Institute director Tim Roberts said about 270 people attended the conference, meaning it had doubled its size in attendance over the years. Dr Roberts said the conference delegates were a mixture of rehabilitation specialists, mining company representatives, students and community representatives.
“Mining in the Hunter is vast and will continue long past my lifetime with new leases opening up,” Dr Roberts said.
“It is imperative that we plan for remediation of those lands before mining is begun.”
Dr Roberts, who writes a column each Monday for the Newcastle Herald, said that although the coal industry was widely criticised over its environmental record, the rehabilitation projects on display at the conference showed that progress was being made. The conference heard 12 presentations from 13 presenters, with another 29 shorter “poster” presentations.
As the Herald recently reported, a NSW government discussion paper on mine rehabilitation has been roundly criticised in submissions by the coal industry and environmentalists alike, and two Department of Planning and Environment representatives addressed the conference on the process.
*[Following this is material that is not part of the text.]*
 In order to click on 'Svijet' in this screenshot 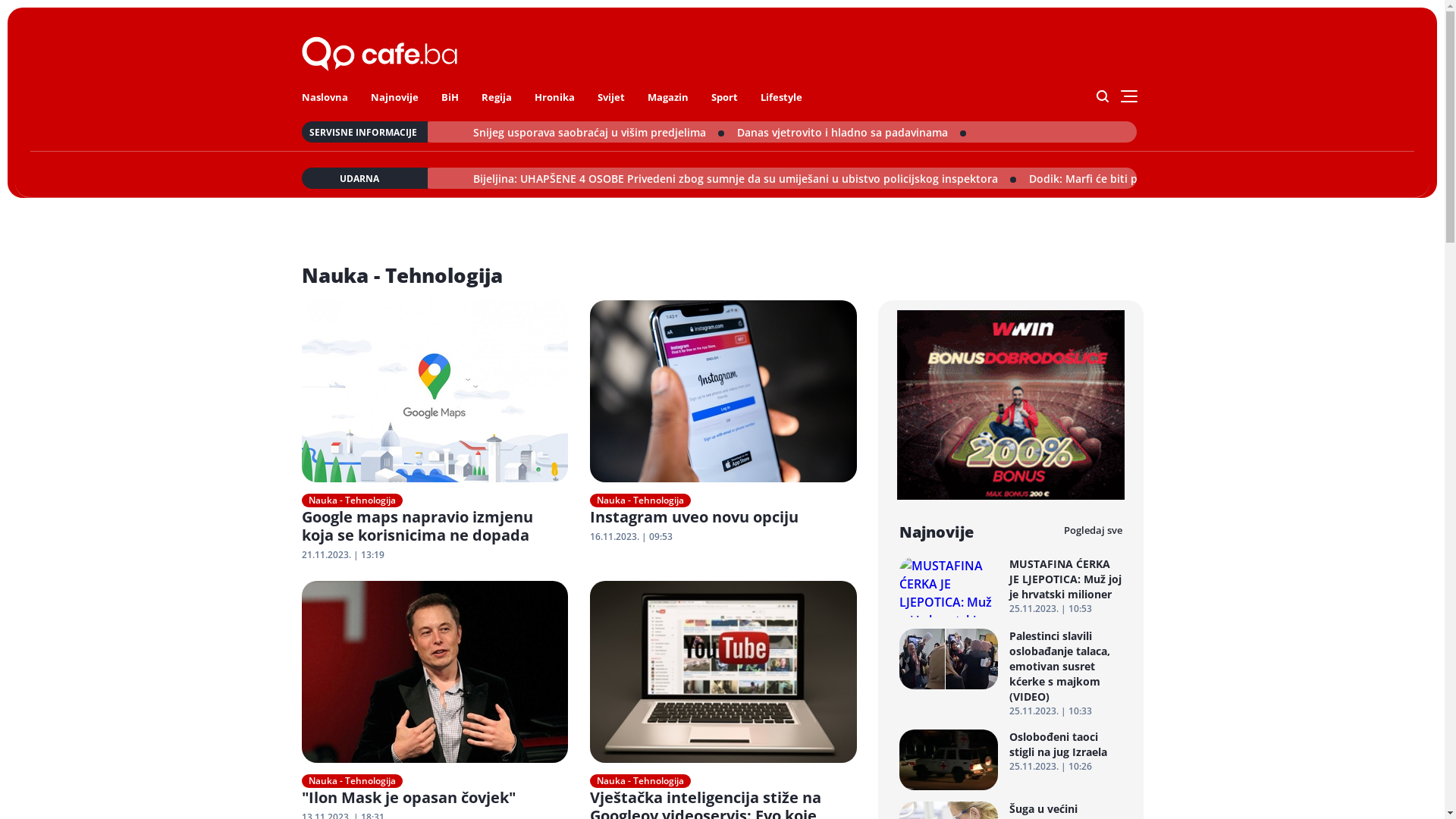, I will do `click(611, 96)`.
Resources policy director Stephen Barry acknowledged the criticism in his presentation, and said it was understandable that the community was concerned about the “final voids” that are part of the closure plans for many NSW open cuts. He confirmed the limits of the new policy, saying it could “only apply to new mining approvals”.
Spanish presenter Jose F. Martin Duque of the University of Madrid talked about “geo-morphic mine rehabilitation”, which he described as embedding “natural” drainage channels into rehabilitated mine sites as a way of minimising erosion and restoring a practical hydrology to land after mining.
Associate Professor Duque said successful rehabilitation landforms imitated nature, using as many as 25 kilometres of branched “fluvial channels” in a 500-hectare site. He said a trial at Mangoola, 20 kilometres west of Muswellbrook, was in its “very early stages”.
BHP’s Stephen White said a similar process had been used at Mount Arthur.